Two uniform strings `A and B` made of steel are made to vibrate under the same tension. If the first overtone of `A` is equal to the second overtone of `B` and if the radius of `A` is twice that of `B`, the ratio of the lengths of the strings is

To solve the problem, we need to find the ratio of the lengths of two strings A and B, given that the first overtone of string A is equal to the second overtone of string B, and the radius of string A is twice that of string B. ### Step-by-Step Solution: 1. **Understanding Overtone Frequencies**: - The first overtone of string A corresponds to the frequency \( n_1 \) and is given by \( n_1 = \frac{2}{L_1} \sqrt{\frac{T}{m_1}} \). - The second overtone of string B corresponds to the frequency \( n_2 \) and is given by \( n_2 = \frac{3}{L_2} \sqrt{\frac{T}{m_2}} \). - According to the problem, we have \( 2n_1 = 3n_2 \). 2. **Setting Up the Equation**: - From the relationship \( 2n_1 = 3n_2 \), we can substitute the expressions for \( n_1 \) and \( n_2 \): \[ 2 \left( \frac{2}{L_1} \sqrt{\frac{T}{m_1}} \right) = 3 \left( \frac{3}{L_2} \sqrt{\frac{T}{m_2}} \right) \] - Simplifying this gives: \[ \frac{4}{L_1} \sqrt{\frac{T}{m_1}} = \frac{9}{L_2} \sqrt{\frac{T}{m_2}} \] 3. **Canceling Tension**: - Since both strings are under the same tension \( T \), we can cancel \( \sqrt{T} \) from both sides: \[ \frac{4}{L_1 \sqrt{m_1}} = \frac{9}{L_2 \sqrt{m_2}} \] 4. **Rearranging the Equation**: - Rearranging gives us: \[ \frac{L_1}{L_2} = \frac{4 \sqrt{m_2}}{9 \sqrt{m_1}} \] 5. **Finding Mass per Unit Length**: - The mass per unit length \( m \) of a string can be expressed as: \[ m = A \cdot \rho \] - Where \( A \) is the cross-sectional area and \( \rho \) is the density.

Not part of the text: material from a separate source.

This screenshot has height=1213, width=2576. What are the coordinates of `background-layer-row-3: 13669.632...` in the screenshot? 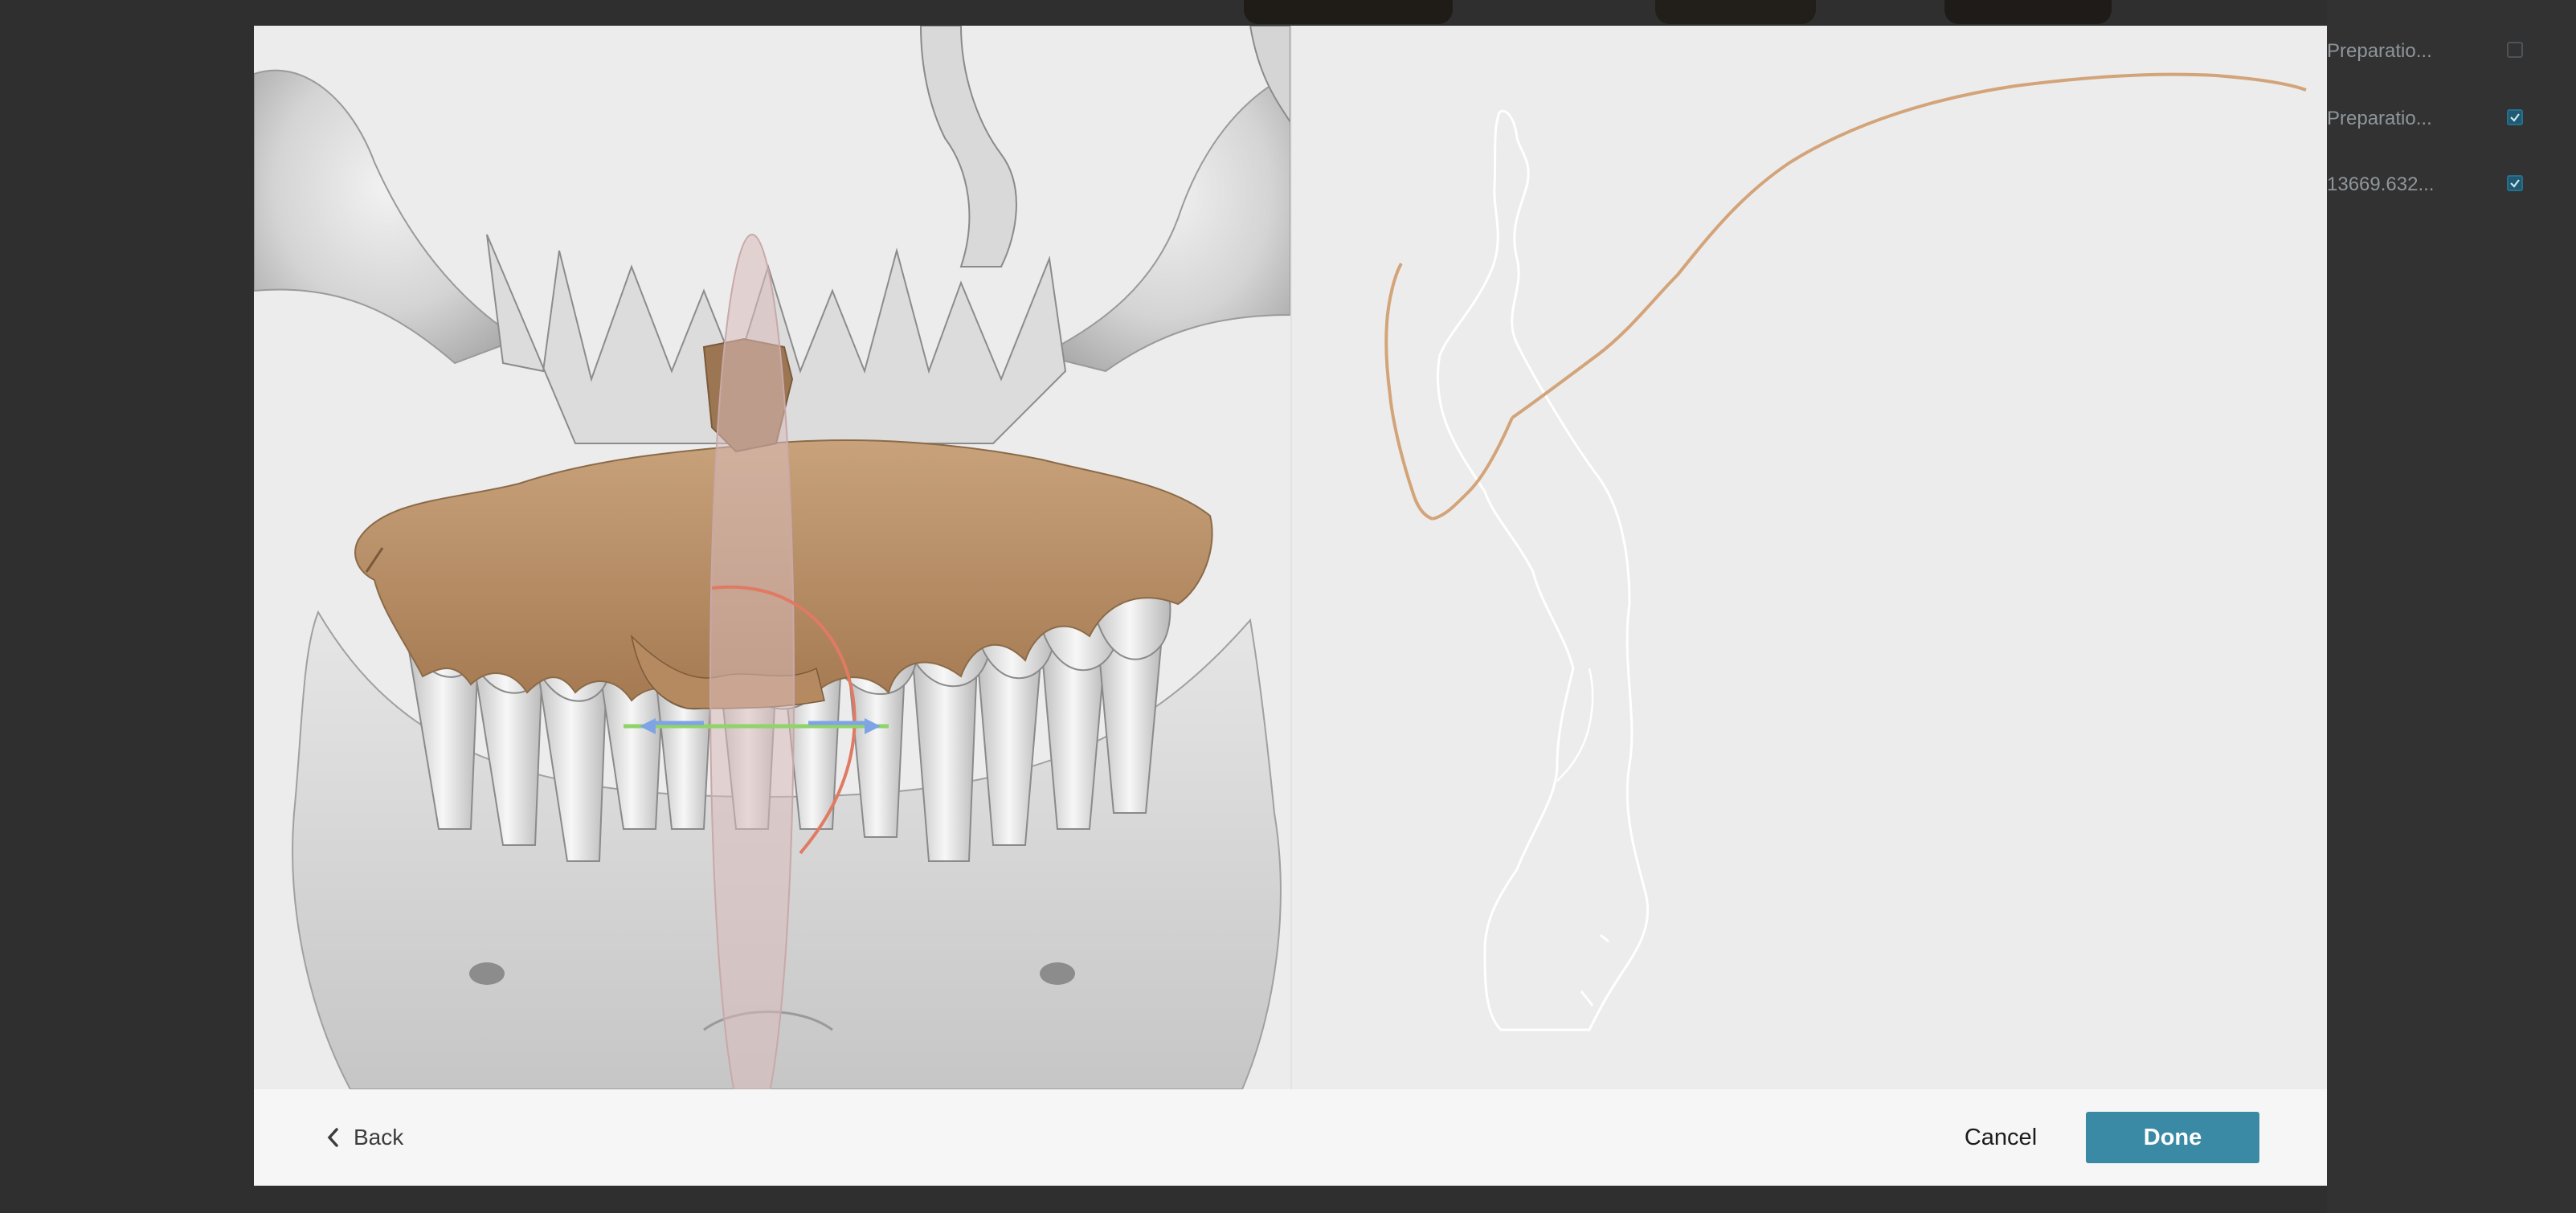 It's located at (2448, 183).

For circular strings, \( A = \pi r^2 \). - Thus, we have: \[ m_1 = \pi r_1^2 \rho \quad \text{and} \quad m_2 = \pi r_2^2 \rho \] 6. **Substituting the Areas**: - Substituting these into our length ratio gives: \[ \frac{L_1}{L_2} = \frac{4 \sqrt{\pi r_2^2 \rho}}{9 \sqrt{\pi r_1^2 \rho}} = \frac{4 r_2}{9 r_1} \] 7. **Using the Radius Relationship**: - Given that \( r_1 = 2r_2 \): \[ \frac{L_1}{L_2} = \frac{4 r_2}{9 (2 r_2)} = \frac{4}{18} = \frac{2}{9} \] 8. **Final Ratio of Lengths**: - Therefore, the ratio of the lengths of the strings is: \[ \frac{L_1}{L_2} = \frac{2}{9} \] ### Final Answer: The ratio of the lengths of strings A and B is \( \frac{2}{9} \).